The Elvenbane (Halfblood Chronicles #1), by Andre Norton , Mercedes Lackey

I tried. I really tried. I was even going to finish the book, since I've abandoned a few in the last few weeks, but I just couldn't go on. It was clear that none of the major story arcs were going to have any closure by the end of Elvenbane and I couldn't care less about any of the characters. It was trope after trope after trope, a female lead who seems to have no flaws and always falls on her feet - mostly because of innate attributes or luck, mustache-twirling villains, everybody is oppressing women and young ones in particular, dragons, elves, human mages, even a brother-sister infatuation, to just catch every single cliché. The world building was shallow and the focus of the book was instead on ideas on how the world should be, what is fair, who is attractive and who is not and so on, their feelings.
Basically, this is a young adult fantasy from the '90s: too old to face Internet scorn and too new to be actual fantasy and not derivative corporate bookstore slop.
Not even sure who wrote what. The book I have says it's written by Mercedes Lackey. The online says it's Andre Norton, sometimes with Mercedes Lackey, both women, only Norton was 80 when the book was published. Honestly, I don't care.
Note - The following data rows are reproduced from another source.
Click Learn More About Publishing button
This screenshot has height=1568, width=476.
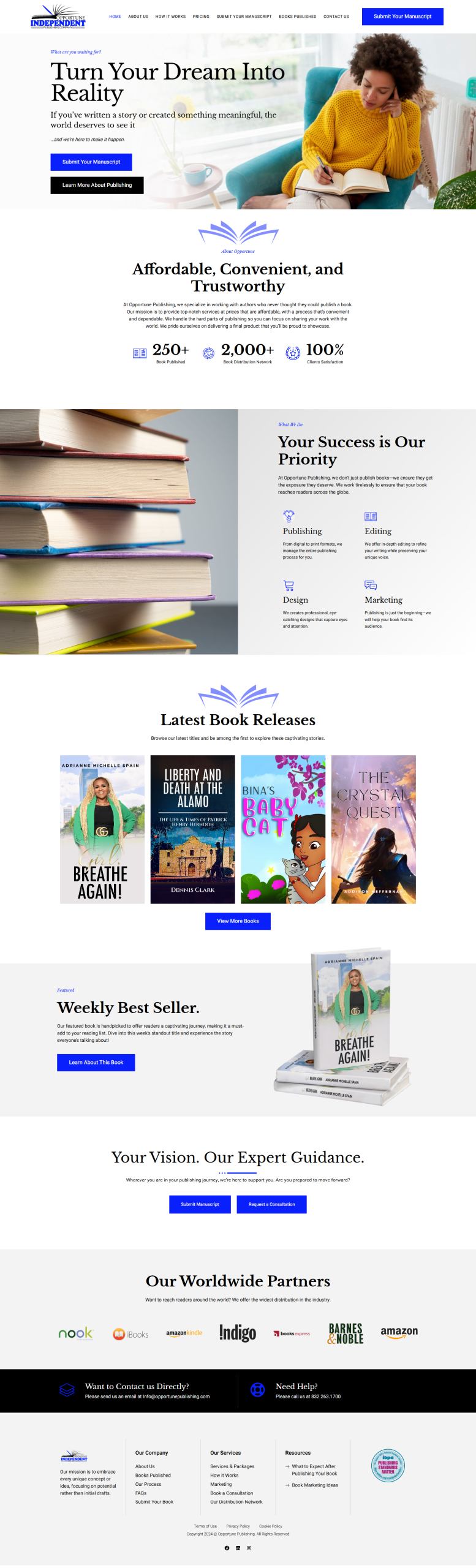97,185
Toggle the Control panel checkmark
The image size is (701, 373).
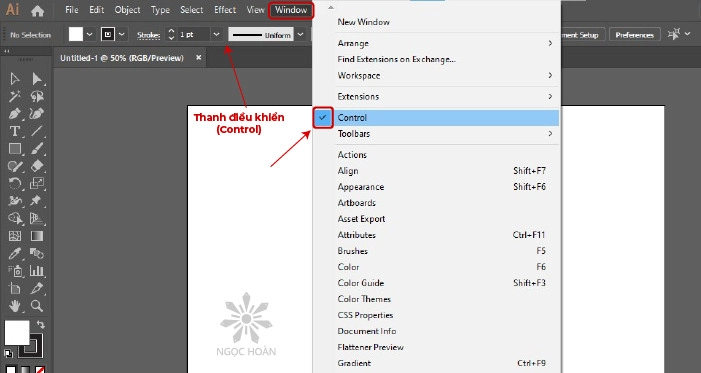(322, 118)
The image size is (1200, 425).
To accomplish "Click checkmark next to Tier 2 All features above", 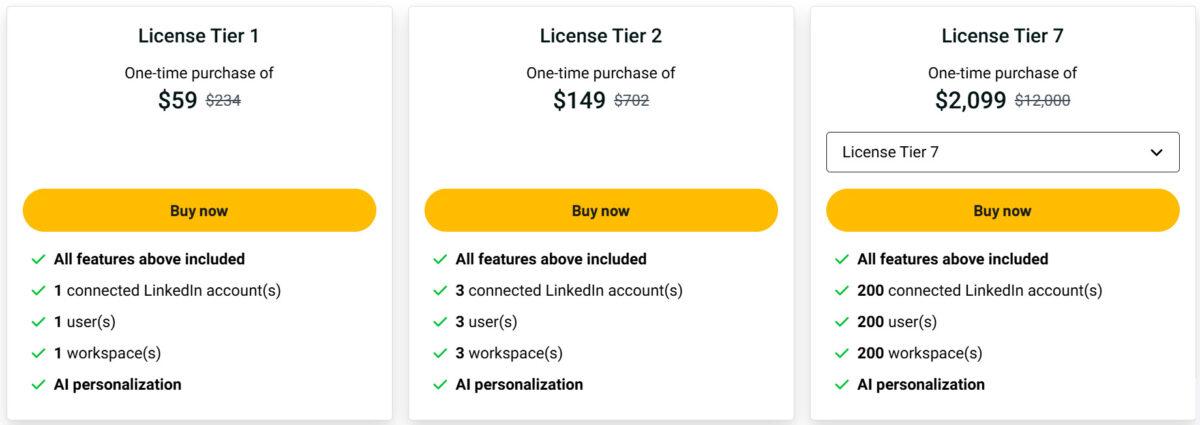I will pos(440,259).
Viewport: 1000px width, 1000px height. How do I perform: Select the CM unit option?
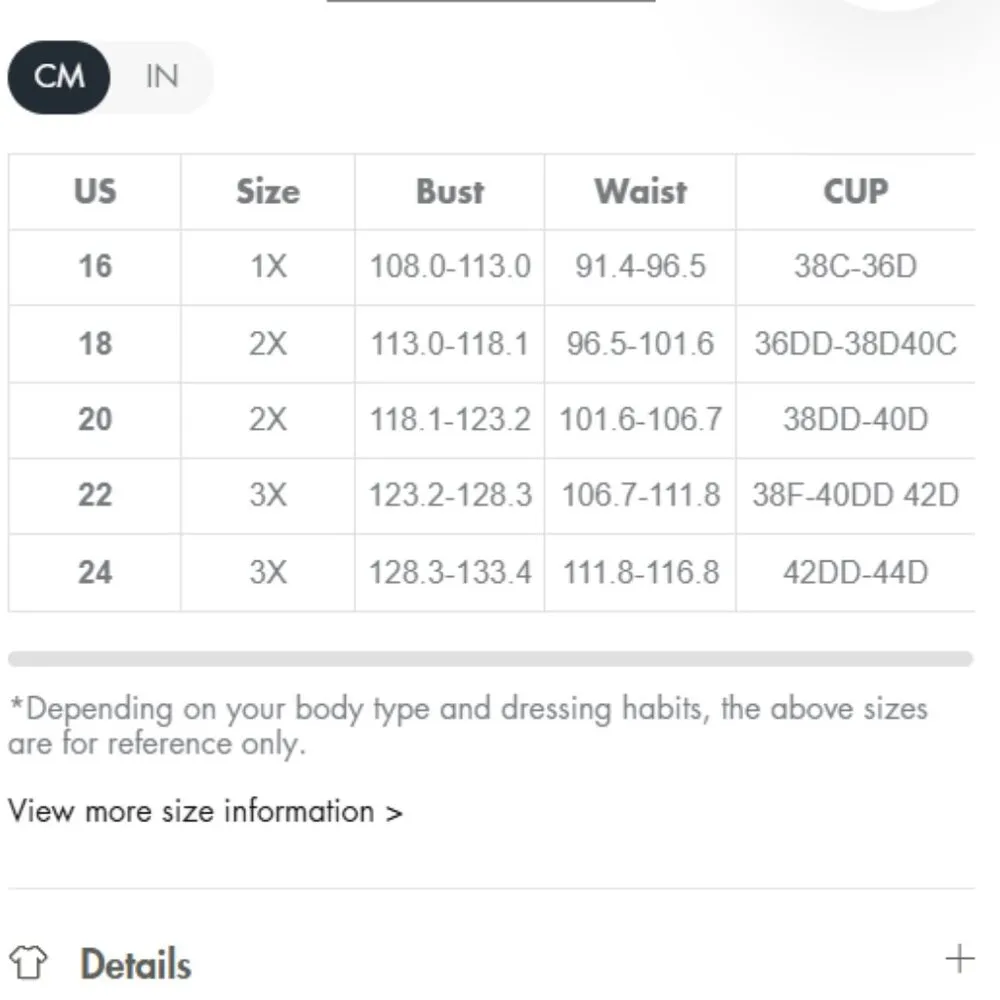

The problem I have most is that the plot is inconsistent. I don't want to get into details, but there are many jarring events that just contradict whatever happened before. Simple example: the magical Mary Sue teleports with her mind a big deer for food. Apparently you can do that, but the result is instant death for the animal. At no point in the book does she do that with any of her enemies. But there are bits where she smugly teaches people what they could do with the little magic they know.
Bottom line: the occasional bright spots were not worth slogging to finish this book. It's derivative, tropey, amateurish and could have been edited to half the length. Feels like a publishing house money scheme.